TASK: Copy the text of each of the rows below word for word, leaving out the pictures.
>> begin
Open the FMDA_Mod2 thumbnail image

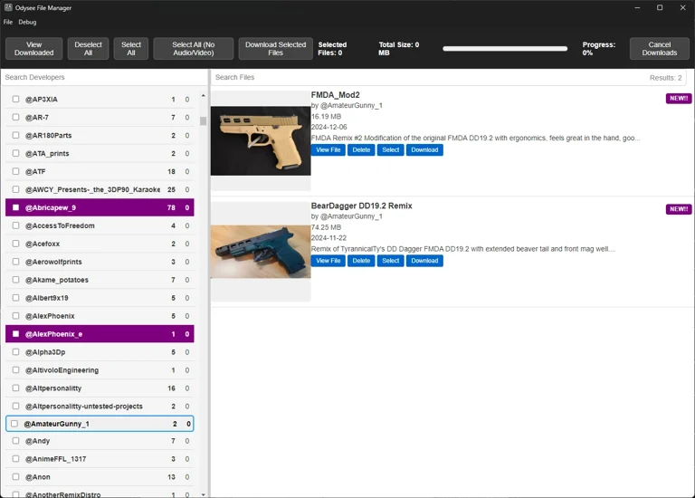261,140
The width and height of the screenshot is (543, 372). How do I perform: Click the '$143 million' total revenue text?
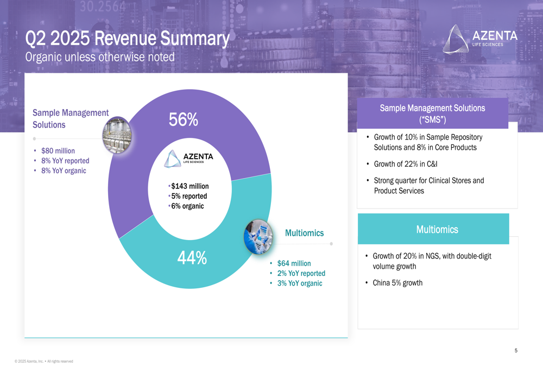point(190,186)
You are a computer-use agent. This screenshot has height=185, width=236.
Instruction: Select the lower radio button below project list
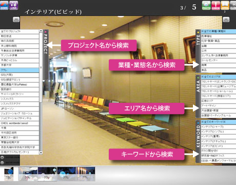coord(2,162)
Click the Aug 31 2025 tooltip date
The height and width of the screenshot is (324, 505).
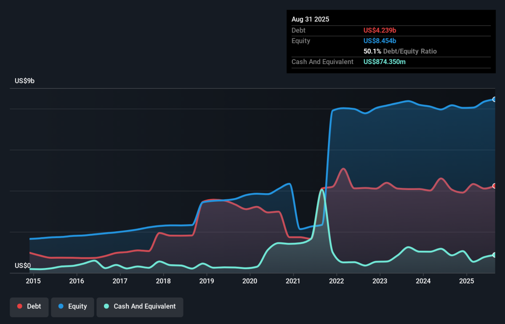310,19
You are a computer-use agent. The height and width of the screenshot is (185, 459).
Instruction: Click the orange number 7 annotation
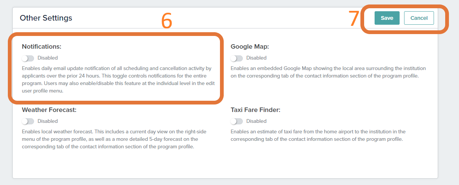(354, 19)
>> end
FINAL RESULT:
Open the FMDA_Mod2 thumbnail image

261,140
The width and height of the screenshot is (543, 372). How do I perform: Click the '$143 million' total revenue text?
point(190,186)
You are a computer-use agent. This screenshot has height=185, width=236.
Instruction: Select the lower radio button below project list
coord(2,162)
Click the Aug 31 2025 tooltip date
The height and width of the screenshot is (324, 505).
310,19
You are a computer-use agent. The height and width of the screenshot is (185, 459).
Instruction: Click the orange number 7 annotation
(354, 19)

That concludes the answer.